11 / June / 2019 10:15

Iranian Cryptocurrency Miners Need to Pay Real Electricity Prices

Iranian Cryptocurrency Miners Need to Pay Real Electricity Prices

EghtesadOnline: Electricity bills for cryptocurrency miners should be calculated in real prices, a deputy energy minister said in Tehran at the weekend.

News ID: 747527

Homayoun Haeri said crypto miners should pay their power bills as per the same rates considered for electricity export, IRNA reported. 

According to media reports, the government annually pays close to $1 billion in subsidies to plug the huge gap in real energy costs and the bills sent to consumers.  

Experts say consumers pay a fraction of the real cost and are oblivious to prudent energy use and unending government appeals for reducing consumption and waste, according to Financial Tribune.

Despite the prohibitions on trading and mining cryptocurrencies in Iran, the relatively low electricity costs and tanking of the rial due to the US sanctions has made the temptation for mining and trading cryptocurrencies all the more higher.

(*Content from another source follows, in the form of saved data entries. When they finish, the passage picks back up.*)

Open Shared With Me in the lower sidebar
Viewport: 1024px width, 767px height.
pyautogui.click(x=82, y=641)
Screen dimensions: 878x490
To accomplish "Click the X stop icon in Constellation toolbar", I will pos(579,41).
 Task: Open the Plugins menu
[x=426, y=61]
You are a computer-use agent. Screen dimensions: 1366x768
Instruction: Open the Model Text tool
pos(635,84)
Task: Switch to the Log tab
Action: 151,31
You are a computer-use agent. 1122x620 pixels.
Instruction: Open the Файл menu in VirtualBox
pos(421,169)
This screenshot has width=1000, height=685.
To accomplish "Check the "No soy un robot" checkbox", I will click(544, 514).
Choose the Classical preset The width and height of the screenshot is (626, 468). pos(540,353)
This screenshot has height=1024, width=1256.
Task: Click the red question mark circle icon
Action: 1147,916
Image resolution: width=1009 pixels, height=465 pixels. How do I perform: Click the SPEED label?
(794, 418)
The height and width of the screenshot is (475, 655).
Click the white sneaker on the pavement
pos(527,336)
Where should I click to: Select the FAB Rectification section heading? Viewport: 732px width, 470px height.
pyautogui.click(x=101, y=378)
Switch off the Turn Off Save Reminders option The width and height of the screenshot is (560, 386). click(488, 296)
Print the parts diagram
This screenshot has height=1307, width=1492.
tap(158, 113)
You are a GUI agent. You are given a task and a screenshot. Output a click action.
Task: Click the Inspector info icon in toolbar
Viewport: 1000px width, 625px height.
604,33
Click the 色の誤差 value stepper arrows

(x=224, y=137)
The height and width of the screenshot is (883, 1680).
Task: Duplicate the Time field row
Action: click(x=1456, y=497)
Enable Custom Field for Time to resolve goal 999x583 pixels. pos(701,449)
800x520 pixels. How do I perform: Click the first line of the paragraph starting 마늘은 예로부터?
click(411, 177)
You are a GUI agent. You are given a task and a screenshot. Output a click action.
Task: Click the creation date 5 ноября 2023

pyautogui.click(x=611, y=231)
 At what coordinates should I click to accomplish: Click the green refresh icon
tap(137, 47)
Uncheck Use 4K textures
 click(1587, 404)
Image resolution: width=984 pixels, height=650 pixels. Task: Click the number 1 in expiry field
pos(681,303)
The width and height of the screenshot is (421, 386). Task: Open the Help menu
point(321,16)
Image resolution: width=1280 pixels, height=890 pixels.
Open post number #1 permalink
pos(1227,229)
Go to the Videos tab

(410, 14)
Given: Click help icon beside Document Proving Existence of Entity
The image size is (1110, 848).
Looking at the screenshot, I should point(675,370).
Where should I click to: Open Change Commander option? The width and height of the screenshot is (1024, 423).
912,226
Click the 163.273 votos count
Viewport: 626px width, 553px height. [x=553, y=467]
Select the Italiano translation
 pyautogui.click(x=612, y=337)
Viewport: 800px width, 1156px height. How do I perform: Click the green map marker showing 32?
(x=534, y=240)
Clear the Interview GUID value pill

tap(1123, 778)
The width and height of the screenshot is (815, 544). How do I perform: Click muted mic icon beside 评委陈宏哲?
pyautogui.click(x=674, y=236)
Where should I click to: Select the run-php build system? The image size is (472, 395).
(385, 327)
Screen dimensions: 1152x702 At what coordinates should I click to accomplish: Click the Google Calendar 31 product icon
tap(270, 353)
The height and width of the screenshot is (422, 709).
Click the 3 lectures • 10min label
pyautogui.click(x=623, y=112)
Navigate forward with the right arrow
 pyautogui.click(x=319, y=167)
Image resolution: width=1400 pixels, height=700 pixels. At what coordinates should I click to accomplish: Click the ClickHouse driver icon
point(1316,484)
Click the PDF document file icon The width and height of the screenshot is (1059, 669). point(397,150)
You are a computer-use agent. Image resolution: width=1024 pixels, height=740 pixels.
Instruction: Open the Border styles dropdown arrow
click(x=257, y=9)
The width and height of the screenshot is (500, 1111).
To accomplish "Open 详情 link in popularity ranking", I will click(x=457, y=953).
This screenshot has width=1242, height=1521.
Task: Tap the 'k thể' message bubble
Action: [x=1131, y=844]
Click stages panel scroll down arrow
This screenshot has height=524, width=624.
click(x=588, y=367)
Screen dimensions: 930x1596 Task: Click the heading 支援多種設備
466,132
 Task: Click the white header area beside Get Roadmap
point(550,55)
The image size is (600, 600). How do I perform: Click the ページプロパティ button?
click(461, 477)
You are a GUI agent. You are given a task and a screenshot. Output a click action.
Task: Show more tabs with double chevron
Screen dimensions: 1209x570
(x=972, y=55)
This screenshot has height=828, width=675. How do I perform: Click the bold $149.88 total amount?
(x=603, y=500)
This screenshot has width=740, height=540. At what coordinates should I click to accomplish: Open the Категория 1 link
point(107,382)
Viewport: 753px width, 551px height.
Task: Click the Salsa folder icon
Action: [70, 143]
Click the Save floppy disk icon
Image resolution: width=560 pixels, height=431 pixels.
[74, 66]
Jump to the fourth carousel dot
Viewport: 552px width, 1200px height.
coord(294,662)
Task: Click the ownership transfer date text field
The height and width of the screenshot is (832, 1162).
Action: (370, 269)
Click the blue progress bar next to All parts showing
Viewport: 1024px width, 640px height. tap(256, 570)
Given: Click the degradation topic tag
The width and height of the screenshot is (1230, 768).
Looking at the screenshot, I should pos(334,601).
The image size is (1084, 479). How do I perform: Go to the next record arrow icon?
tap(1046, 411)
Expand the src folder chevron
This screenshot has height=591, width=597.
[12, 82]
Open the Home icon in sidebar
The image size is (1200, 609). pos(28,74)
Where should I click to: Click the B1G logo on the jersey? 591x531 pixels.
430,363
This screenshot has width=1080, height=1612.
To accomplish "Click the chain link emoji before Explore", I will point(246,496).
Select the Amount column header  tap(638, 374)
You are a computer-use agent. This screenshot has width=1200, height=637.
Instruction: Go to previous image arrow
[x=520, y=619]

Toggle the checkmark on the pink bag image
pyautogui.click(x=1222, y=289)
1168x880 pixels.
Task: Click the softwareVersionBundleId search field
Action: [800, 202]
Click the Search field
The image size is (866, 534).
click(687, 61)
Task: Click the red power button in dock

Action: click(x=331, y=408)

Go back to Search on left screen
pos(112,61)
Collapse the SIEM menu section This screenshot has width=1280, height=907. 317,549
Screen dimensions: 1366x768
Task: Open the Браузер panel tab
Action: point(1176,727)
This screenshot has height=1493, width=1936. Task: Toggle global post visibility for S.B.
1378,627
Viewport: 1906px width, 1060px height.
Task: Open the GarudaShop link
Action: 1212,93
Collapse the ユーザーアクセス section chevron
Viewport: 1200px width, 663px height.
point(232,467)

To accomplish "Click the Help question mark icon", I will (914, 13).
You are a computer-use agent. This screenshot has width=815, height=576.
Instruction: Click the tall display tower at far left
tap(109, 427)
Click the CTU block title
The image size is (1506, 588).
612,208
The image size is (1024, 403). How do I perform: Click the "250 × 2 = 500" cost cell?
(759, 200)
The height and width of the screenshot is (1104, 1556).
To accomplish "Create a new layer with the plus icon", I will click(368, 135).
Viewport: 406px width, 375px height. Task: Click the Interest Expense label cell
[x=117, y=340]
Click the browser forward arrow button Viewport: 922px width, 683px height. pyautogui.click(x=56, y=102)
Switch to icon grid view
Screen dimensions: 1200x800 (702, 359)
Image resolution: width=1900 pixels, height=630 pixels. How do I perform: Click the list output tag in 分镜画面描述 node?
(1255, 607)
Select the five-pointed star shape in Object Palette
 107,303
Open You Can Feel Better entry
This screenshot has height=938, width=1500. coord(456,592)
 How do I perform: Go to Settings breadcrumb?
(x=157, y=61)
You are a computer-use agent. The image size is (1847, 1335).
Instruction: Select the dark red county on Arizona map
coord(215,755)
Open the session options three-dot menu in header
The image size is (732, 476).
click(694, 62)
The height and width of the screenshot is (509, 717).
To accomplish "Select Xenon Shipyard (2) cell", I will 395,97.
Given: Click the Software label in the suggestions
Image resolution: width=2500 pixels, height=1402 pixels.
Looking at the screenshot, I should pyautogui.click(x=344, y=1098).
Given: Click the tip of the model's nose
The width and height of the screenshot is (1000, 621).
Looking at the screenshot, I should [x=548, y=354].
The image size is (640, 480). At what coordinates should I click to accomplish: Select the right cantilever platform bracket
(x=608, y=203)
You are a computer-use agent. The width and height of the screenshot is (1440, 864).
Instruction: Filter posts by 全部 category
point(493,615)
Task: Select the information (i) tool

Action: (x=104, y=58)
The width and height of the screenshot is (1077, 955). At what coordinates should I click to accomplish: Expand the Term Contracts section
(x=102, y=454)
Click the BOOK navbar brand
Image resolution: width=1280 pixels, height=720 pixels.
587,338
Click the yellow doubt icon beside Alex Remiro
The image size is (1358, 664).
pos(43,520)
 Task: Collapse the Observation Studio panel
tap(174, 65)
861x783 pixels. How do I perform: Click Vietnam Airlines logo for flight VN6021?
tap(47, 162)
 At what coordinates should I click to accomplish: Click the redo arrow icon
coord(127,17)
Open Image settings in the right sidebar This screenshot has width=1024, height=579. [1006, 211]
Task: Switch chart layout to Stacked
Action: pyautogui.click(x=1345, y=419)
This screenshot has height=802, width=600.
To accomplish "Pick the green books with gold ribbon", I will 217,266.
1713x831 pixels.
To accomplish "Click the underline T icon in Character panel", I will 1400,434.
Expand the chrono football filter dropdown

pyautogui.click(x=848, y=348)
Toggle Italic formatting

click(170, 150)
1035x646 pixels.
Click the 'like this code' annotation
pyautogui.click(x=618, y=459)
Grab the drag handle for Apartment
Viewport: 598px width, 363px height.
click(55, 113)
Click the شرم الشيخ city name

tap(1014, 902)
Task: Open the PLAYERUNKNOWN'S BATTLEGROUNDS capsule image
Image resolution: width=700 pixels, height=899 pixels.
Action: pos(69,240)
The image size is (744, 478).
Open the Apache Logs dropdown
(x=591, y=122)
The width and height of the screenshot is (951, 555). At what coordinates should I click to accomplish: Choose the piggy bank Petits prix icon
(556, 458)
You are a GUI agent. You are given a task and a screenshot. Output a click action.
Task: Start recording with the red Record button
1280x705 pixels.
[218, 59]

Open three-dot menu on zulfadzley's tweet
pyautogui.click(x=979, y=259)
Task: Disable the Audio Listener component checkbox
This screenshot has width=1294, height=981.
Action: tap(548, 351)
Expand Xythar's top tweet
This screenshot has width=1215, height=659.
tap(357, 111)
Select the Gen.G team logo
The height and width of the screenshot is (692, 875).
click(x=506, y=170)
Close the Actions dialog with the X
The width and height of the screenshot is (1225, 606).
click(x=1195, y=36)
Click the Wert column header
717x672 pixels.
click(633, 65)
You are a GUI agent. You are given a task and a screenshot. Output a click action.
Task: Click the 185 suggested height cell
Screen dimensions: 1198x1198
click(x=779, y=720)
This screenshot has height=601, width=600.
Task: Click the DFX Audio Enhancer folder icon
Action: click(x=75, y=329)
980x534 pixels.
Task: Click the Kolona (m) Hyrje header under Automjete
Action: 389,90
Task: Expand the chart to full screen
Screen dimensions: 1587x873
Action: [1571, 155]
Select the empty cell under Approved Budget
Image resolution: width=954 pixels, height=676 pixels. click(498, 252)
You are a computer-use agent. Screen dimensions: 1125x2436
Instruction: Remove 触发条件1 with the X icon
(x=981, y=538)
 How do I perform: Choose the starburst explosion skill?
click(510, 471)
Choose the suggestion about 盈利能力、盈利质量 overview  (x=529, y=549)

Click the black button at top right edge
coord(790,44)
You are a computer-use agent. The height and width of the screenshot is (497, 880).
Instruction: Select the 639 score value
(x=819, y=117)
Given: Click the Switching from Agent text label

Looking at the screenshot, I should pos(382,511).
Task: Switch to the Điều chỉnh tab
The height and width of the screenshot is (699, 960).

The Central Bank of Iran officially prohibited all financial institutions from dealing in cryptocurrencies in April 2018. The stated reason was mounting concern about money laundering and lack of transparency. 

Vice president of Iran Electrical Industry Syndicate, Payam Bagheri, says mining cryptocurrency using cheap electricity is a visible example of wasting national resources. 

 

Proper Regulation 

Bagheri opposed force and coercion against such businesses and said the miners should be identified and organized in a way that enables the government to charge their electricity use as per real prices. 

“Due to lower electricity tariffs for those in the agriculture business, miners have turned to using power in this sector. Allowing them to make fat profits with the help of cheap electricity has no justification,” he said.  

Bitcoin mining is a kind of energy arbitrage. Miners make their money when the cost of producing coins is lower than the operation of the mine itself, including electricity.

With extremely low-cost electricity (that can go as low as 0.6 cent per kilowatt-hour), Iran has even become a luring place for overseas cryptocurrency miners. 

“Cheap electricity has increasingly drawn crypto miners to Iran which is not in the interest of our power industry,” Haeri told reporters on Sunday. 

It is said that miners in countries commonly seen as bitcoin mining powerhouses – China in particular – are looking at Iran for potential opportunities.

An informed source earlier had told CoinDesk news website that China has already deployed 2,000 miners in Iran.

Transactions in bitcoin, the world's first cryptocurrency, are estimated to use 48 terawatt hours of energy a year, an amount which could power 4.4 million US homes.